**GIVEN ENTRIES:**
================
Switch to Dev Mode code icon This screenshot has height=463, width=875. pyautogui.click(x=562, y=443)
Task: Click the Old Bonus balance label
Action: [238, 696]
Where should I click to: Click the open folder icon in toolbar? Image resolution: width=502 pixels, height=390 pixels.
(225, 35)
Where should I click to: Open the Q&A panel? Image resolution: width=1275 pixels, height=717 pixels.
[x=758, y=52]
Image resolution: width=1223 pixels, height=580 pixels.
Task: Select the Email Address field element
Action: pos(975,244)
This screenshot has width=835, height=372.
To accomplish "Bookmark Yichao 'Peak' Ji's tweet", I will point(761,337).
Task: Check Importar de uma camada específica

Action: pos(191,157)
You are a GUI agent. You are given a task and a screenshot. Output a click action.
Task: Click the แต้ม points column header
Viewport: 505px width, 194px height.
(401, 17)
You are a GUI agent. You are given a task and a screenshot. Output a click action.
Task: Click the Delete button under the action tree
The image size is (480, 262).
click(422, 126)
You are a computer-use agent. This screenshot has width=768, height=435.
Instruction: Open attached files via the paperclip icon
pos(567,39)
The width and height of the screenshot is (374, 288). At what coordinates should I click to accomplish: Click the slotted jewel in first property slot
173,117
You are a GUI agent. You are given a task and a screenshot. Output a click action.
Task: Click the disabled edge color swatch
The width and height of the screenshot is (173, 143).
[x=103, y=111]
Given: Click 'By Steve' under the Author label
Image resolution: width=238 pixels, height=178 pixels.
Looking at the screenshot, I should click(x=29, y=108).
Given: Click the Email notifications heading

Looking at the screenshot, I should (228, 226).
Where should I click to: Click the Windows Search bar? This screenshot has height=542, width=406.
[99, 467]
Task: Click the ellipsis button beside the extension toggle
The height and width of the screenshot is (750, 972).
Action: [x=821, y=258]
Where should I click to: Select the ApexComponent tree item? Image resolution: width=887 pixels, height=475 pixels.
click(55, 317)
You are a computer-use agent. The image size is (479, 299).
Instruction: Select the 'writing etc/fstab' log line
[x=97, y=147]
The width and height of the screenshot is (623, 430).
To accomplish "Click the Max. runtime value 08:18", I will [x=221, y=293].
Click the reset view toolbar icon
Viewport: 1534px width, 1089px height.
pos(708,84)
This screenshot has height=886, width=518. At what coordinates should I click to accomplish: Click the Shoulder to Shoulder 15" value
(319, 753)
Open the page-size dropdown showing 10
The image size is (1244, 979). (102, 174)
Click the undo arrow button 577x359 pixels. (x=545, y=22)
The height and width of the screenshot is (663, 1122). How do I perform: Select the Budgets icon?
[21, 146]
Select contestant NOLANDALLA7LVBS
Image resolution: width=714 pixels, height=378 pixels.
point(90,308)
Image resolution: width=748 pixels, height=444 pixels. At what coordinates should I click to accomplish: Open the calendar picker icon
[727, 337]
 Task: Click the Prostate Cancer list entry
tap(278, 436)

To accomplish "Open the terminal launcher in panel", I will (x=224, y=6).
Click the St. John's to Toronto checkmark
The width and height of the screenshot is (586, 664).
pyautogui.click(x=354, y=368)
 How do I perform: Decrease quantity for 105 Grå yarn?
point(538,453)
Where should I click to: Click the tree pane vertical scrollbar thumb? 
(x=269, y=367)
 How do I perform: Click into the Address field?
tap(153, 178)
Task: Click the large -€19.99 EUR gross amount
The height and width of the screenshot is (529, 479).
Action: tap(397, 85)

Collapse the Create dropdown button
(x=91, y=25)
================
**THE PROBLEM:** Find the string "will" in the listing and return every line that holds it.

**WRITTEN RESPONSE:**
To accomplish "Bookmark Yichao 'Peak' Ji's tweet", I will point(761,337).
To accomplish "Click the Max. runtime value 08:18", I will [x=221, y=293].
To accomplish "Open the terminal launcher in panel", I will (x=224, y=6).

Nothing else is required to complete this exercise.